Sunday, September 9, 2012

Closing the Credibility Gap in B2B Marketing

The dictionary definition of credibility is the quality or power of inspiring belief. Credibility with prospects and customers is critical to the success of any business. Credibility creates trust, and it is one of the attributes that elevates a B2B company from "potential vendor" to "trusted advisor."

It's now clear that marketing content plays a leading role in B2B demand generation. In many cases, a prospect's first impression of your company will be based on the content you publish. To be effective, marketing content must be relevant and credible to the intended audience.

The relevance of marketing content is primarily determined by what the content communicates. Does it discuss issues that are important to the intended audience? The credibility of a content resource is primarily determined by how the resource communicates the message.

All B2B marketers face a credibility challenge, at least to some extent. The reality is that business buyers have a built-in inclination to distrust marketing content. The credibility gap was clearly shown in recent research by DemandGen Report. In the 2012 Content Preferences Survey, participants were asked to identify the kind of content they gave more credence to.
  • 52% of respondents said peer reviews/user generated content.
  • 33% said content that is authored by a third-party publication or analyst and sponsored by a vendor.
  • 12% said co-branded content.
  • Only 4% chose content that is branded directly from a vendor.
How to Close the Credibility Gap

Credibility is important for all kinds of marketing content, but it's absolutely critical for content that is used to reach prospects who (a) are in the early stages of their buying process, and (b) are not familiar with your company. Content credibility is essential in this situation because many of these prospects will decide whether to begin or continue a relationship with your company based solely on the credibility of your content.

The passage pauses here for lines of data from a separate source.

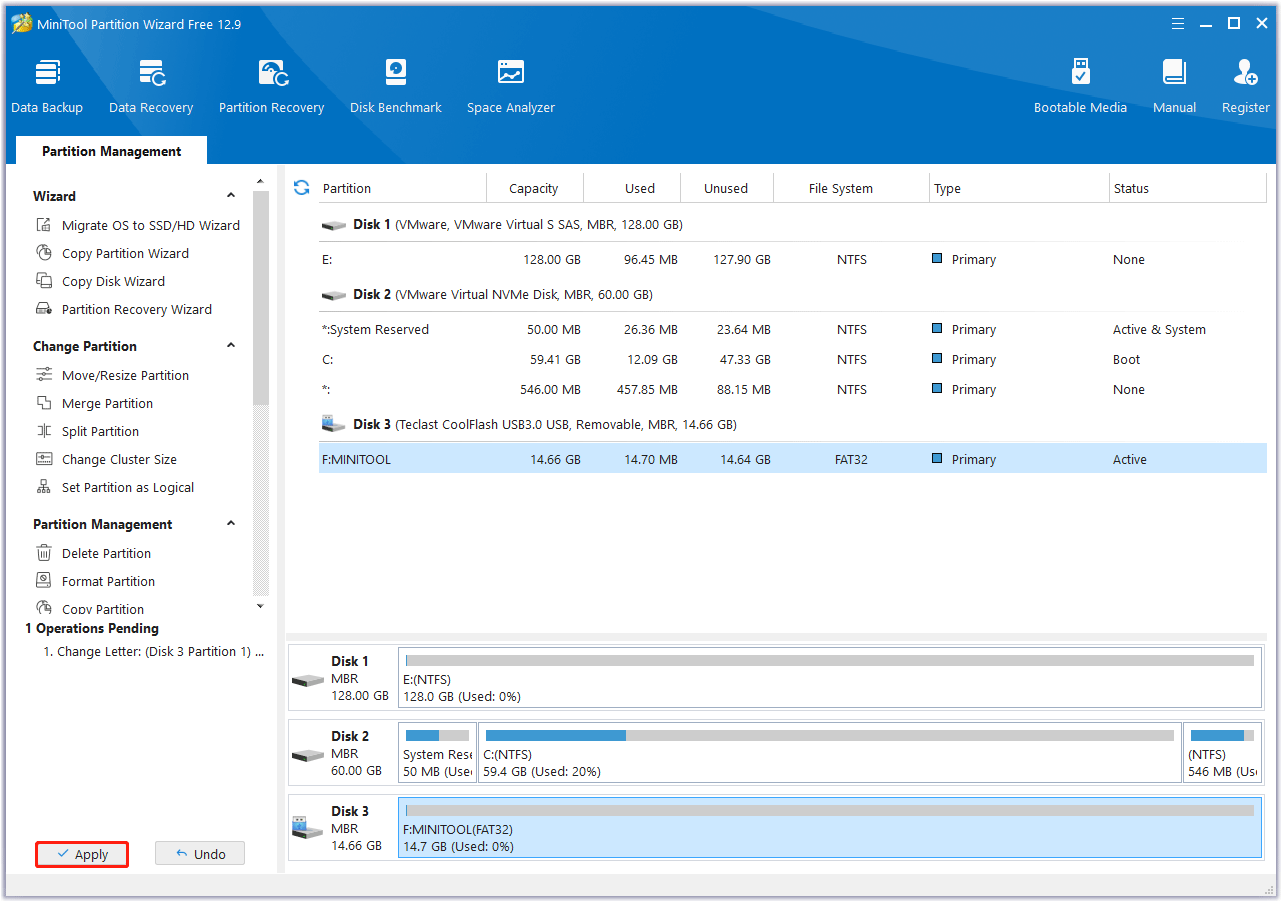Open Bootable Media creator
1282x902 pixels.
1080,85
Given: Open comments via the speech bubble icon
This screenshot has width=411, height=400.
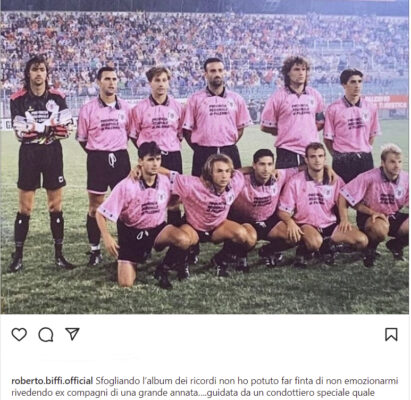Looking at the screenshot, I should coord(46,335).
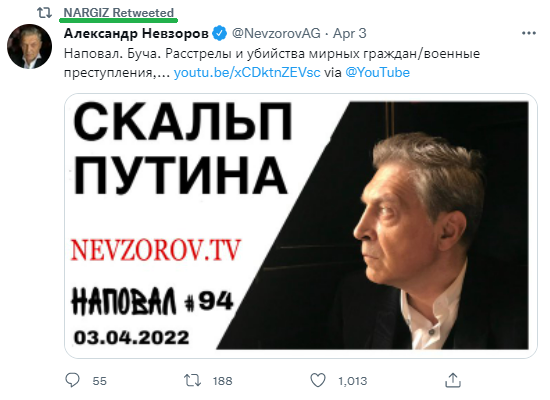Image resolution: width=550 pixels, height=400 pixels.
Task: Open the @YouTube mention
Action: (x=377, y=73)
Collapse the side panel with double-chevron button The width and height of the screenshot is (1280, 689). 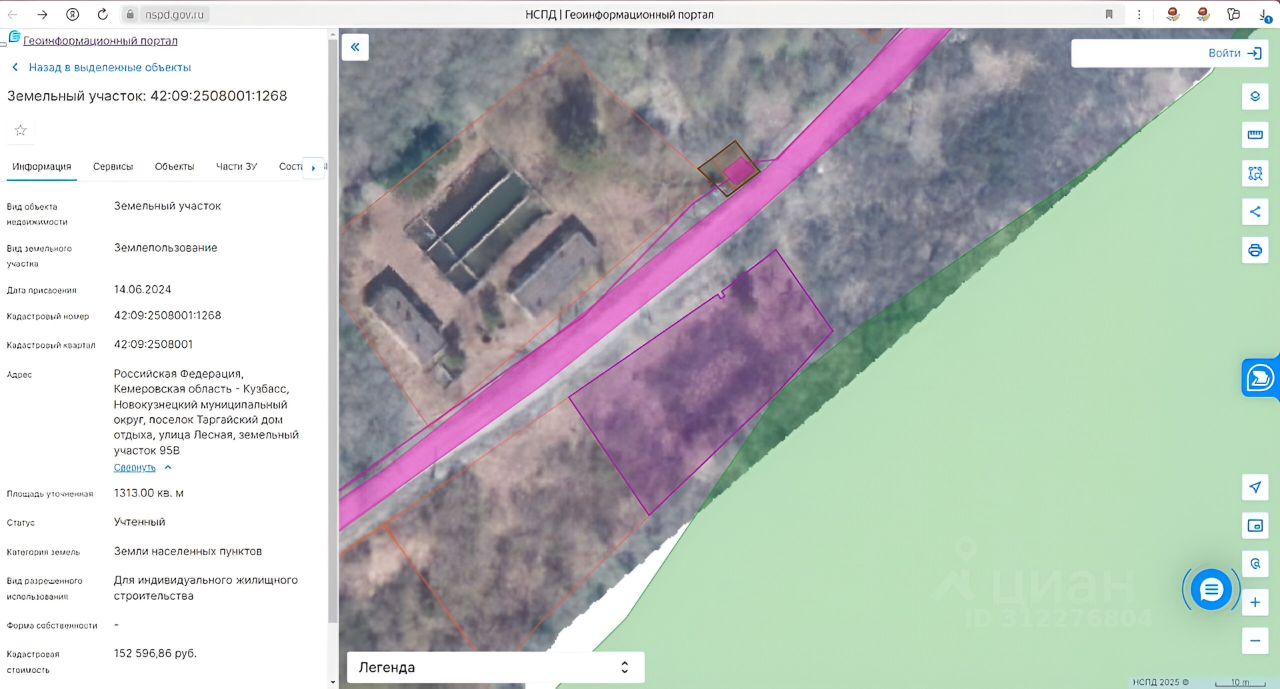(x=355, y=47)

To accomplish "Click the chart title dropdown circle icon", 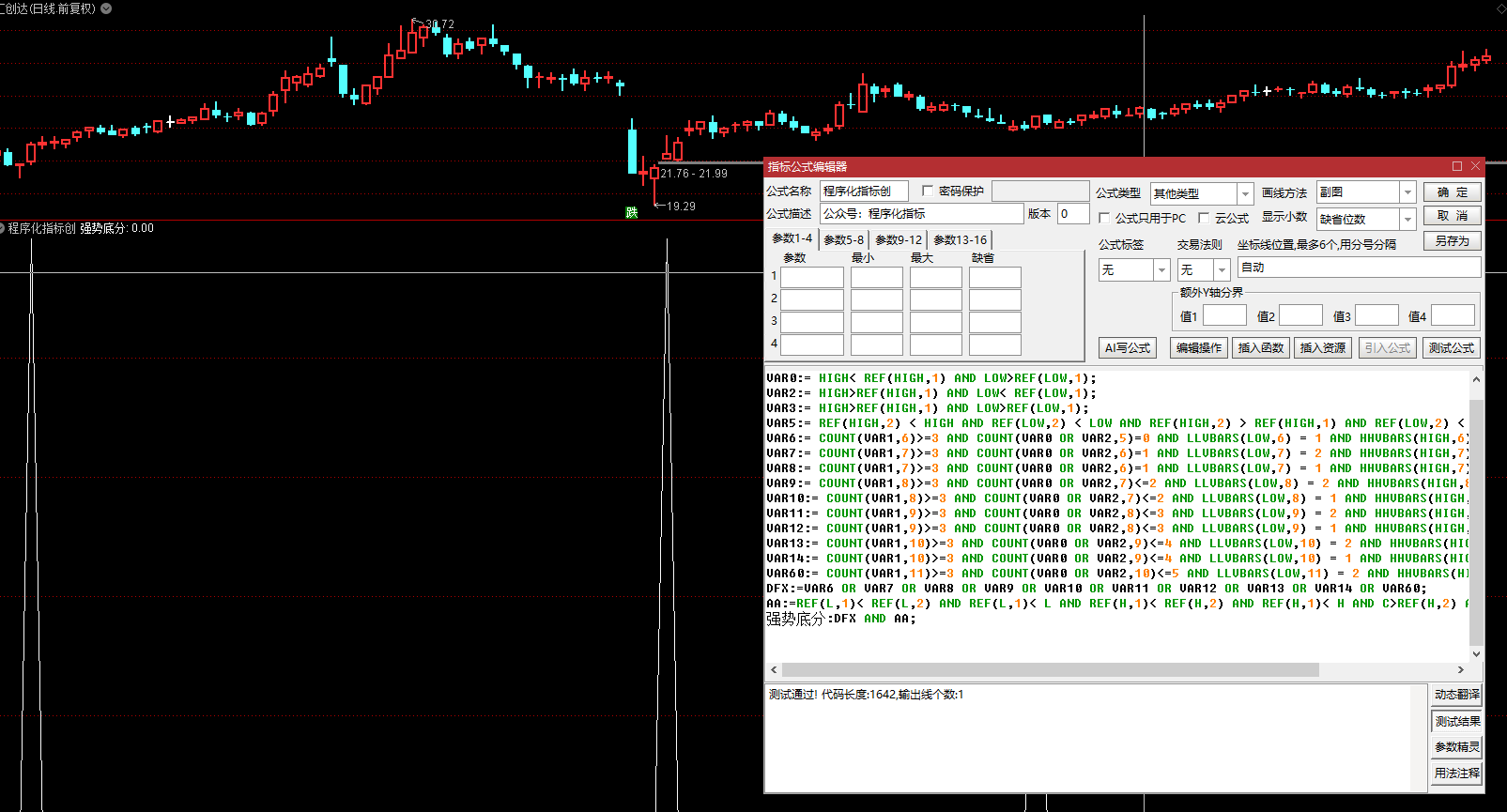I will click(x=106, y=8).
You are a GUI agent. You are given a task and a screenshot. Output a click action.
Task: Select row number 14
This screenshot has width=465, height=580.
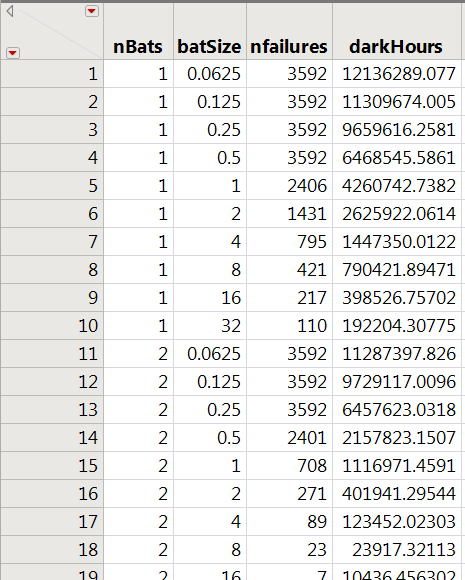pyautogui.click(x=52, y=438)
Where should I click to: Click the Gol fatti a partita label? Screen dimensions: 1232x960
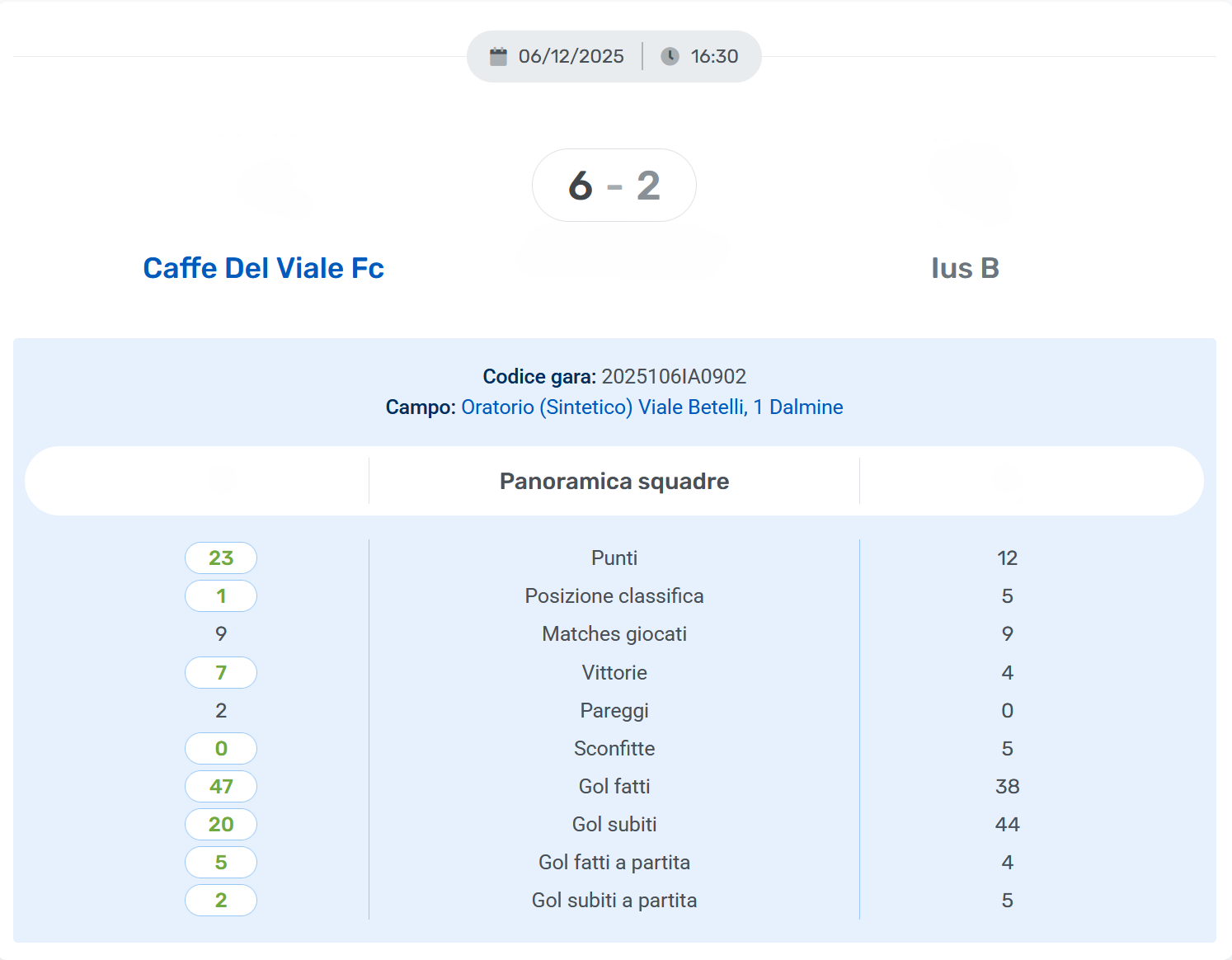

For these early-stage prospects, the most effective way to establish credibility is to use brand-agnostic content. Brand-agnostic content is content that does not directly or overtly promote your company or your products or services. To create engagement with early-stage prospects, the first requirement is to demonstrate that you are a reliable source of relevant, accurate, insightful, and (mostly) objective information. If your content overtly promotes your company or your products or services, many early-stage prospects will tune you out even if your content also provides valuable information.

Recent research shows just how widespread the dislike of promotional content is among business buyers. In the DemandGen Report survey mentioned earlier, 74% of respondents said that solution providers should "curb the sales messages" in their content resources. In a 2012 survey of technology buyers by UBM TechWeb, 77% of respondents said the biggest mistake technology vendors make is to include too much marketing "fluff" in their content resources.

When prospects enter the consideration/evaluation stage of their buying process, they will want and need to learn more about your company and about the specific features and capabilities of your products or services. That's where promotional content is both necessary and appropriate. Before that, however, promotional content may do more harm than good when it comes to creating engagement with potential customers.

Using brand-agnostic content will undoubtedly be counterintuitive for many B2B marketers. But in today's environment, the reality is that you can sell more by "selling" less.


  1. Hi David,
    Could not agree with you more. I wrote a similar post you might enjoy here:

    (I wrote it as kind of a rant after working with a client who insisted on adding branded product-centric content into every blog post!)

    1. Hi Karen,

      Thanks for your comment. Your post is great! I hope that everyone will read it. I'm always amazed how often two people who have never met or talked can arrive at conclusions that are so similar.

      It also still surprises me that so many marketers still think that every piece of content should contain a "hard" sales message.